Os piores resultados são obtidos na saúde da mulher e na oncologia, inferiores a 10%. Os melhores resultados são nas doenças cardiovasculares e artrites e dor, em torno de 20%. Se colocarmos as três fases de pesquisa clínica, as que têm maiores taxas de falha são os estudos de fase II. Em nenhuma das especialidades a taxa de sucesso na fase II foi superior a 40%. Ainda que discreta estas diferenças, as melhores taxas de sucesso foram obtidas na fase III. Isto é absolutamente inteligível e esperado tendo em vista que tanto a toxicidade como a eficácia já haviam sido definidas nos estudos clínicos de fase I e II anteriores. Lembrar que, estes estudos são sequenciais, isto é, não se pode fazer um estudo de fase II sem o de fase I e o mesmo em relação a fase III sem a fase II. Apenas lembrando que fase I mede tolerância/toxicidade; fase II trabalha com o binômio resposta-não resposta, isto é, eficácia e, fase III são estudos sofisticados, longos, dependentes do tempo, controlados e comparativos, em geral, aos tratamentos padrões.
Todos estes dados foram obtidos a partir de informações das 11 maiores companhias farmacêuticas do mundo entre os anos de 1990 e 2000 a partir do sistema de monitoramento de dados (Pharmaceutical Benchmarking Study). Analisando com maiores detalhes estes dados temos as seguintes taxas de sucesso nas várias especialidades: 1- artrite e dor, 17%; 2- cardiovascular, 20%; 3- sistema nervoso central, 8%; 4- doenças infecciosas, 16%; 5- oncologia, 5%; 6- oftalmologia- 14%; 7- doenças metabólicas- 11%; 8- urologia, 8% e; 9- saúde da mulher, 3%.
Estes dados aqui reportados são altamente frustrantes e podem explicar, em parte, por que um fármaco quando consegue atingir o estágio terapêutico tem o seu valor extremamente elevado. De certo modo, podemos entender que o remédio de sucesso deve pagar as pesquisas e o desenvolvimento de dezenas ou centenas de outros que foram eliminados nas várias etapas das pesquisas pré-clínicas e clínicas. Isto torna a farmacologia médica extremamente onerosa e lenta, apesar de todos os progressos contemporâneos.

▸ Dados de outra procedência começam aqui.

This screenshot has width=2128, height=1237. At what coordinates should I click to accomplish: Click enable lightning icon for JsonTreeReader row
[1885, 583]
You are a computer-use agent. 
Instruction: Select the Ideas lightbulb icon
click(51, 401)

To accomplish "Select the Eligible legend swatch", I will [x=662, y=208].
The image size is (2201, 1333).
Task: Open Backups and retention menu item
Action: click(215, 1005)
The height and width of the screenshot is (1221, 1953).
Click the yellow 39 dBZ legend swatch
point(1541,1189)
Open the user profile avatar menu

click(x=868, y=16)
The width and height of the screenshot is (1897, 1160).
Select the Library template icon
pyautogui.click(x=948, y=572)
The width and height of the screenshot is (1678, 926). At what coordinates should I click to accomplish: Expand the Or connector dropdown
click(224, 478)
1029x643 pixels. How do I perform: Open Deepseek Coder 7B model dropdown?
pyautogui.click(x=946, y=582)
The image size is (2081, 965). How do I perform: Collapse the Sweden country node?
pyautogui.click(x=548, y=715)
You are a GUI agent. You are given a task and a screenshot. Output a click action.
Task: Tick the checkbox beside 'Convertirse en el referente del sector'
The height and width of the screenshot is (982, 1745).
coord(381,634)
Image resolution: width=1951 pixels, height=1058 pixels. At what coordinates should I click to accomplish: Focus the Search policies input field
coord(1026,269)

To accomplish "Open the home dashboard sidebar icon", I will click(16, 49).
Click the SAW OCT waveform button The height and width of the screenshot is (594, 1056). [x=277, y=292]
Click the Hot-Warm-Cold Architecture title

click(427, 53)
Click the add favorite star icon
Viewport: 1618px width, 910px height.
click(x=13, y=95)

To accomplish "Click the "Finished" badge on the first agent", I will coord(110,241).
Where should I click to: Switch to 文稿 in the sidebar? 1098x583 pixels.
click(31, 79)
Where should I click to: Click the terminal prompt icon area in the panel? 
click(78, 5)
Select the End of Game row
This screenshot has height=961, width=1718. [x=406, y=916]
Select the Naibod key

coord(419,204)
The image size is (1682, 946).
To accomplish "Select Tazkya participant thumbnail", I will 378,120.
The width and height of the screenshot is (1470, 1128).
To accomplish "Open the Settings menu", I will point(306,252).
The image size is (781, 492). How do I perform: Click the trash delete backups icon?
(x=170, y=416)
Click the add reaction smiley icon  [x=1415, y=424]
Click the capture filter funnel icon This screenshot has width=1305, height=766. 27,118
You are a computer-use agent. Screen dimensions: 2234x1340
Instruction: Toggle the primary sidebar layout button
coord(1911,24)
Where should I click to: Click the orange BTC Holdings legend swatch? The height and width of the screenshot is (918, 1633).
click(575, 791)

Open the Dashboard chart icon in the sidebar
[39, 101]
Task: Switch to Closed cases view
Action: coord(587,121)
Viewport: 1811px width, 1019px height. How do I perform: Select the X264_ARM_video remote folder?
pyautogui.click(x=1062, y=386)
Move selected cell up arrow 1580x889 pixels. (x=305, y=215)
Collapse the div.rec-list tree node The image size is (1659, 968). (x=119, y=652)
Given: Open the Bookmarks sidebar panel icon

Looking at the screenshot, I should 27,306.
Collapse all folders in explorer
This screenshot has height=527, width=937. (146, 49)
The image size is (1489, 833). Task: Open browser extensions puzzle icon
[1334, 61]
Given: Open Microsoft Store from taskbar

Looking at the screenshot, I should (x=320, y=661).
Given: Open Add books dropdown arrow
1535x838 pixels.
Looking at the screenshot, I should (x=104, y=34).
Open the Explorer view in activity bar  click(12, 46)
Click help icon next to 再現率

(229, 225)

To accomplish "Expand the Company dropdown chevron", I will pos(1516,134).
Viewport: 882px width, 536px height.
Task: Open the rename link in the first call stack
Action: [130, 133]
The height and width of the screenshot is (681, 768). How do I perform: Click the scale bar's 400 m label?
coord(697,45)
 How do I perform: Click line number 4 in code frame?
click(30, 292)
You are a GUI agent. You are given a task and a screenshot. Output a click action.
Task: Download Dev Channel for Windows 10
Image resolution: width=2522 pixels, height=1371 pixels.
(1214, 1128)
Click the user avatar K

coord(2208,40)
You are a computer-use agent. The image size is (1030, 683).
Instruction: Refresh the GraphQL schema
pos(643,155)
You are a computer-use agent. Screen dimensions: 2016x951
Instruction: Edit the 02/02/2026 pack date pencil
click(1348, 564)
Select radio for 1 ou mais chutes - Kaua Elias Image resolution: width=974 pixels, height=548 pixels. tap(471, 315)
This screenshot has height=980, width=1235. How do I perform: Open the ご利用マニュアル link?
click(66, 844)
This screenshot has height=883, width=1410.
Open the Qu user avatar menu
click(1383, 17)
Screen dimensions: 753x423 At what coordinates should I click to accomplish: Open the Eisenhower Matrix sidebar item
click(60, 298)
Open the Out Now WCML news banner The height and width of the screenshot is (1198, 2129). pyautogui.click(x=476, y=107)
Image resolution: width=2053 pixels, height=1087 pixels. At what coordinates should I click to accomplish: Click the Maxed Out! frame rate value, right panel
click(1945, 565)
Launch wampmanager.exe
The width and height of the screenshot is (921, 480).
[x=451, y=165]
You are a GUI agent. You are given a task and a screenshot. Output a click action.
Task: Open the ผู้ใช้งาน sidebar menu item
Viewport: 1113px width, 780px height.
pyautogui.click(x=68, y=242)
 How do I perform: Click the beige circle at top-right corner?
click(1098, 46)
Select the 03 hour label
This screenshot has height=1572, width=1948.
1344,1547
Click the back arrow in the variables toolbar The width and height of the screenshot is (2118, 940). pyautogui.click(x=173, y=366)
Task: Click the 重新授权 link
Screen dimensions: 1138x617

As agências regulatórias tais como o FDA (Estados Unidos), EMEA (Europa) ou Anvisa raramente autorizam remédios ou imunobiológicos sem todas as fases de pesquisas. Exceção, é claro, às eventuais urgências sanitárias como as observadas na pandemia do SarsCov2. Mesmo assim, os laboratórios precisaram completar os seus estudos para a obtenção dos registros definitivos das vacinas.
Mesmo sabendo que este texto é bastante difícil e complexo, é importante que a sociedade compreenda as dificuldades e os custos embutidos no desenvolvimento de remédios inovadores.
Sabemos que a absoluta maioria dos tratamentos é feita com produtos tradicionais e convencionais que “perderam” as patentes e têm suas sínteses liberadas e a custos menores.
O país precisa pensar nisto tudo e preparar suas instituições para os crescentes desafios neste campo da saúde que é a assistência farmacêutica.
(1)- Rick Mullin and Chemical and Engineering: “Cost to develop new pharmaceutical drug now exceeds US$2.5 billion. Scientific American, November 24th, 2014;
(2)- DiMasi JA, et al: J Health Econ 2003;22:151-185;
(3)- Light DW, et al: Biosocieties 2011;6:1-17.
Carmino Antonio De Souza é professor titular da Unicamp. Foi secretário de saúde do estado de São Paulo na década de 1990 (1993-1994) e da cidade de Campinas entre 2013 e 2020. Atual secretário-executivo da secretaria extraordinária de ciência, pesquisa e desenvolvimento em saúde do governo do estado de São Paulo.